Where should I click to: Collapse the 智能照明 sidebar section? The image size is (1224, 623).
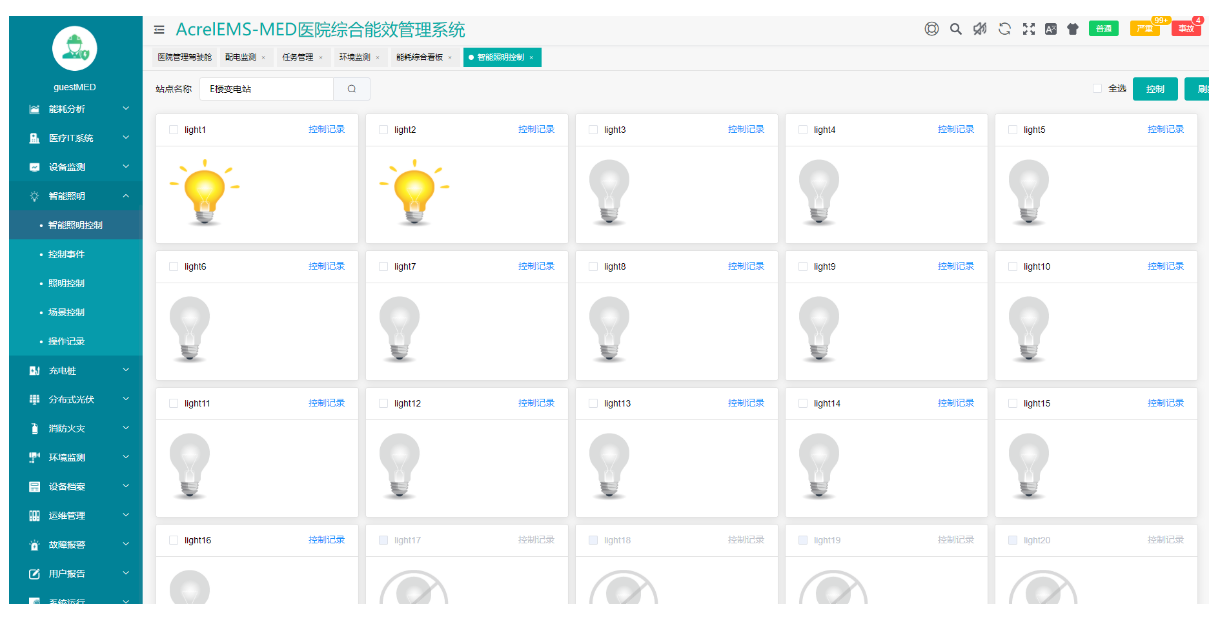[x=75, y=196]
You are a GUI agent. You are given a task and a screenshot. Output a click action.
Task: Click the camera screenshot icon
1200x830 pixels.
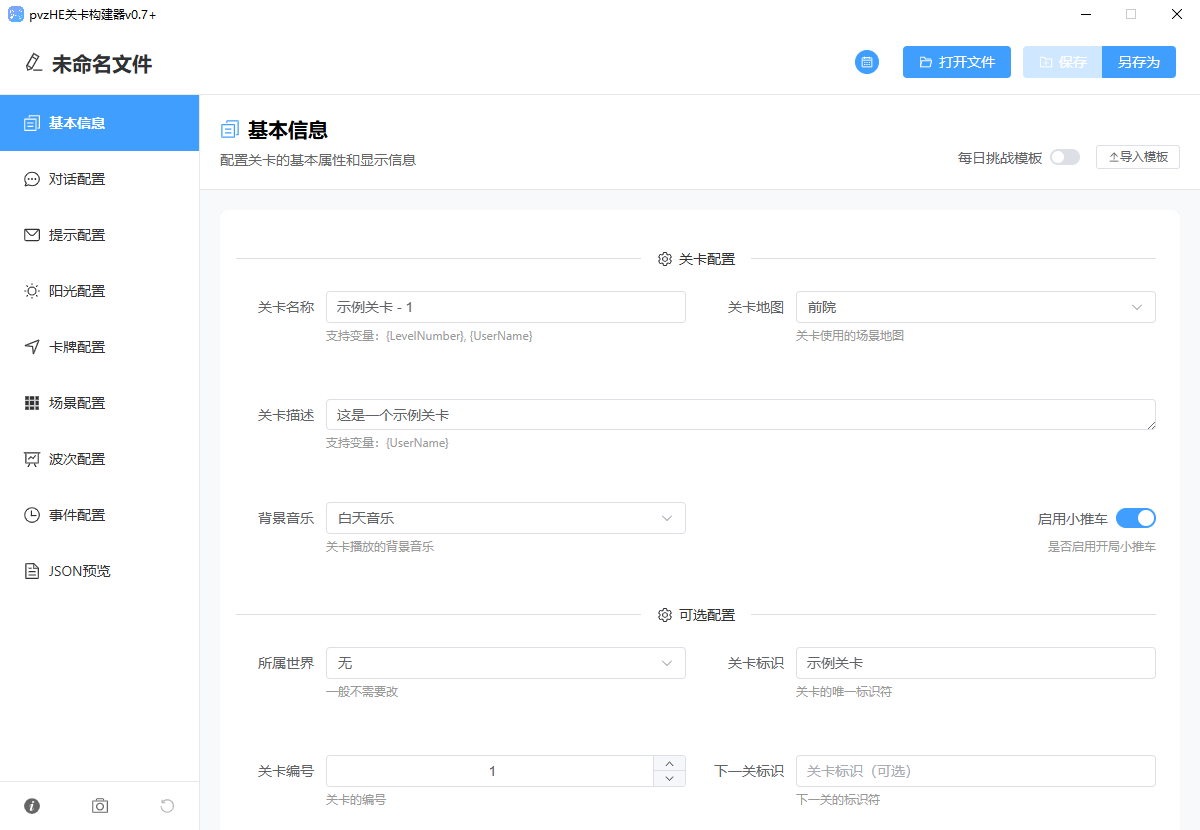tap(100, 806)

...

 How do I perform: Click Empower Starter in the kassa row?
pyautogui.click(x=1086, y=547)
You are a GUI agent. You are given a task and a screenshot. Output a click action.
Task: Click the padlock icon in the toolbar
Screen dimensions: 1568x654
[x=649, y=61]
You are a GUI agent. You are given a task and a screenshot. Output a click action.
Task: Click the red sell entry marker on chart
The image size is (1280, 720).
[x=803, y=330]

--

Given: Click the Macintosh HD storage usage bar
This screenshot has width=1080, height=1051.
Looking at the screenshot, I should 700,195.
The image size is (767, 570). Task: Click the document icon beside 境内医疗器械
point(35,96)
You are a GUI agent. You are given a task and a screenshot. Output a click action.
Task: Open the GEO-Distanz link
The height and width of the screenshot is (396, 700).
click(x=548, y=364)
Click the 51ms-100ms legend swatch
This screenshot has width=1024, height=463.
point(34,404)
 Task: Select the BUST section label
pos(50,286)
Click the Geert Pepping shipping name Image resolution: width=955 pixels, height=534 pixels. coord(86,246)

**Work item**
Would you output, from the records above, exactly the run of lines that starts at the line containing "The image size is (767, 570)." and ends at the line containing "Click the Geert", and only that run?

**Completed exercise**
The image size is (767, 570). Task: Click the document icon beside 境内医疗器械
point(35,96)
You are a GUI agent. You are given a task and a screenshot. Output a click action.
Task: Open the GEO-Distanz link
The height and width of the screenshot is (396, 700).
click(x=548, y=364)
Click the 51ms-100ms legend swatch
This screenshot has width=1024, height=463.
point(34,404)
 Task: Select the BUST section label
pos(50,286)
Click the Geert Pepping shipping name Image resolution: width=955 pixels, height=534 pixels. coord(86,246)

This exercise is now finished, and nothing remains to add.